**Work to complete**:
State whether each of the following statements agrees with the healthy-eating article, answering yes or no and quoting the deciding words of the article.
1. Greek yogurt is suggested as a replacement for sour cream.
2. Horob said calorie counting is always the best route.
3. Dietitians advise shopping mainly in the center aisles of the grocery store.

(Given text begins)

Nutritionists are featuring a recipe of the week over at Marketplace Foods.

Each recipe will have wholesome, nutritious ingredients all in one place to make for easy shopping.

More than that, there’s a few reminders when it comes to eating a balanced, healthy diet.

Having a colorful dish means you’re getting more vitamins, nutrients and minerals.

Eating more whole grains, rather than white or enriched flour grains, will also provide a more nutrient and fiber-filled diet.

Director of Nutrition at Trinity Health, Sandra Horob, said “The recommendations that we make, take into consideration a lot more than just calories. A calorie is a calorie but we can get a lot of calories from sugar, we can get a lot of calories from protein, you know which is best.”

Horob said calorie counting isn’t always the best route, and that eating healthily is about fueling your body with the essential nutrients.

Dietitians also say to shop around the border of the grocery store, that’s where most of the natural and less processed foods are likely to be.

Also consider substitutes, like beans in place of or in addition to meat, and Greek yogurt instead of sour cream.

If you’re a snacker, keeping the snacks more fiber or antioxidant filled rather than mostly sugar is your best route.

That could be low-fat yogurt with granola, fruit, or cereal, fold a sandwich on a piece of whole grain bread, or even stuff a whole-grain pita pocket with ricotta cheese and Granny Smith apple slices.

(Given text ends)
(Given data begins)

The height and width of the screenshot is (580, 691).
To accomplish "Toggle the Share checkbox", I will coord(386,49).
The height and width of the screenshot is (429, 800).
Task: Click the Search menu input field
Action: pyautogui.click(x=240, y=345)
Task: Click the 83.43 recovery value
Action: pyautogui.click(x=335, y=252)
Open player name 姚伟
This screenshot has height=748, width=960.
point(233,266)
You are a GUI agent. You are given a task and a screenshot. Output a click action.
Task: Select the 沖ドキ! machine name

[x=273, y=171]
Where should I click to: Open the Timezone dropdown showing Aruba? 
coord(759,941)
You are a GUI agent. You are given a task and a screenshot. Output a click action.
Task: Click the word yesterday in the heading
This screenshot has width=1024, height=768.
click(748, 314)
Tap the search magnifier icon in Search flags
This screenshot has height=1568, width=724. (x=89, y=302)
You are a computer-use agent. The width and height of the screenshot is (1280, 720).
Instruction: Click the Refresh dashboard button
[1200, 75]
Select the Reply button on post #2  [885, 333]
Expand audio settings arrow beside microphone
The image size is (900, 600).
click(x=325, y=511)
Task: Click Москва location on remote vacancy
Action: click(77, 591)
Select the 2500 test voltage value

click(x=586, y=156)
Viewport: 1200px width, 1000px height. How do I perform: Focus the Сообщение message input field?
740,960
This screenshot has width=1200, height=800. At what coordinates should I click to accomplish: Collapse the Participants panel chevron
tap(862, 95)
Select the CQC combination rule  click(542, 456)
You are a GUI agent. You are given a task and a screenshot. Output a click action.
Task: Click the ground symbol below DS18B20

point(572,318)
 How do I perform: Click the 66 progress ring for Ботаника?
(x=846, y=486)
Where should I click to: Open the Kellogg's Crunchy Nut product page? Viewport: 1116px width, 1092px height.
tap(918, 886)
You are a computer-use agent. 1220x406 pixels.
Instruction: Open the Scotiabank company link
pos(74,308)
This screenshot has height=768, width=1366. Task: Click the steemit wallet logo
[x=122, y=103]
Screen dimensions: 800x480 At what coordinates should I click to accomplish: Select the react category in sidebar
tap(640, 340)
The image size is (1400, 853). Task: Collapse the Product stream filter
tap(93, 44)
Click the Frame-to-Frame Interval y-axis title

(Given data ends)

**Result**:
1. Yes: "Greek yogurt instead of sour cream."
2. No: "Horob said calorie counting isn’t always the best route."
3. No: "Dietitians also say to shop around the border of the grocery store."